Russian Veto Over Chemical Attacks Shows Need for Evidence Gathering
On April 12, Russia’s United Nations ambassador raised his hand to mark Moscow’s eighth veto against a resolution aimed at addressing appalling atrocities in Syria. The failed resolution would have condemned the reported use of chemical weapons in southern Idlib on April 4 and demanded that Syrian officials cooperate with an investigation.
European Union states on the Security Council rightly decried Russia’s obstructionism and repeated their calls for justice. But the veto notwithstanding, or maybe even more so because of it, countries on and off the Security Council should take immediate steps to support collection of evidence connected to the April 4 attack and other crimes for use in future criminal prosecutions.
The use of chemical agents and the targeting of hospitals, schools, and civilians in Syria cannot be allowed to become the “new normal.” These are war crimes that should never become accepted weapons of war – not in Syria, not anywhere.

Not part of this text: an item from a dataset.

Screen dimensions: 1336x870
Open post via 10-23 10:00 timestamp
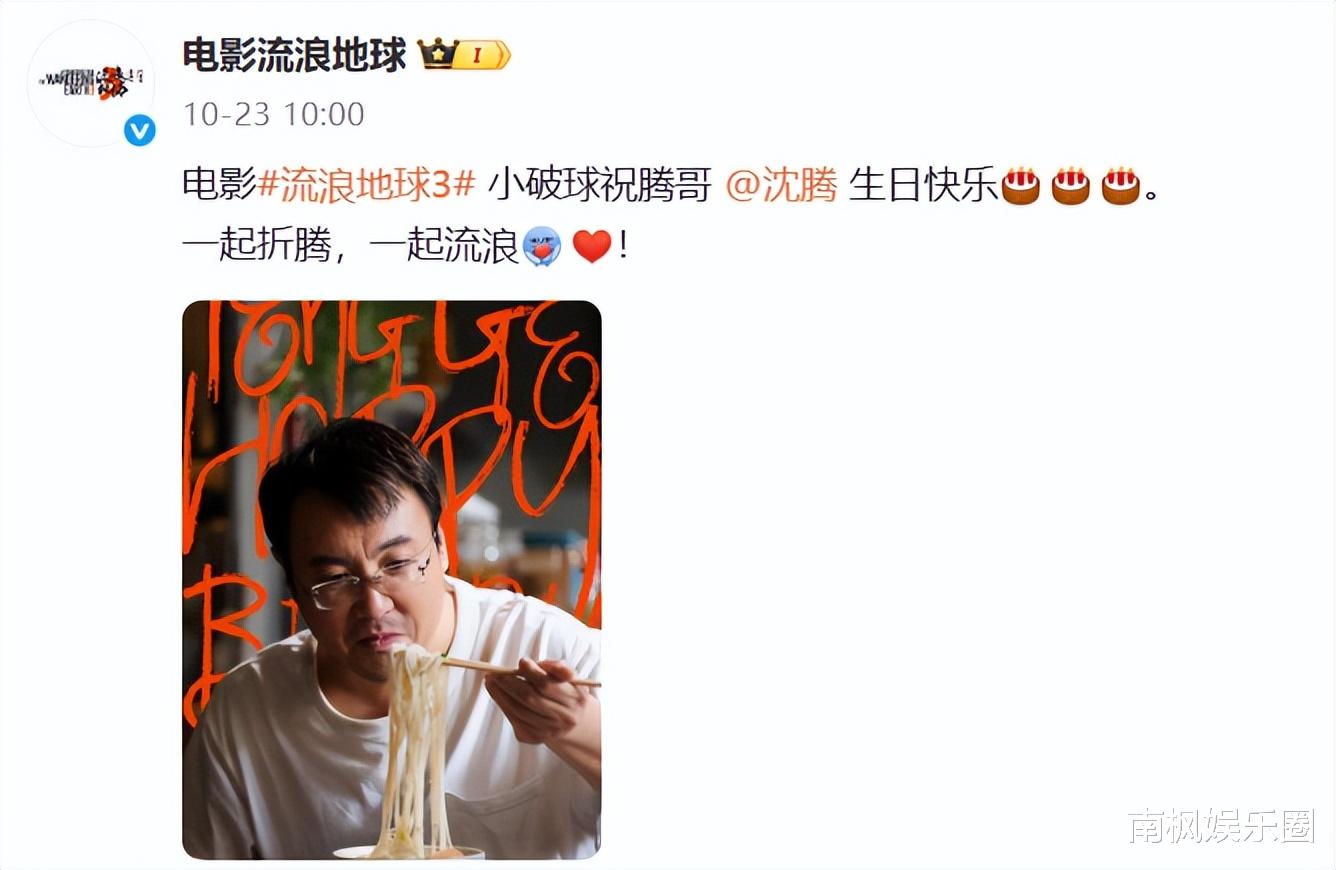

The UN General Assembly took a historic step in December 2016 to establish a new accountability mechanism in the face of Security Council deadlock. The move was aimed at supporting the collection, preservation, and analysis of evidence of crimes committed by all parties to the Syria conflict to be used potentially in future criminal proceedings.
But justice costs money. The new accountability mechanism needs US$13 million to get off the ground, and is dependent on voluntary funding. There is still about a $5 million shortfall. That is inexcusable.

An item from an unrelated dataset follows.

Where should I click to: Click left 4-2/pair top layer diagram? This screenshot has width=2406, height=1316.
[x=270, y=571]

On April 3, EU foreign ministers adopted an “EU strategy on Syria,” pledging “support” to the UN Syria accountability mechanism, stressing “the importance of providing sufficient resources” for “its vital work.”
To keep this promise, and in response to yesterday’s Russian veto, the EU and its member states should immediately fill the $5 million funding gap so the mechanism can be implemented.
A young Syrian man who survived torture at the hands of Syrian President Bashar al-Assad’s security apparatus and who is now pursuing justice for the crimes in Germany recently told me: “Justice is an antidote to continued crimes. It can motivate people not to join armed groups opposing Assad, and it can motivate people to defect Assad’s forces.”
I hope the EU and its 28 member states hear his call and dig into their pockets to get the UN accountability mechanism on its feet. They shouldn’t wait another day to do so.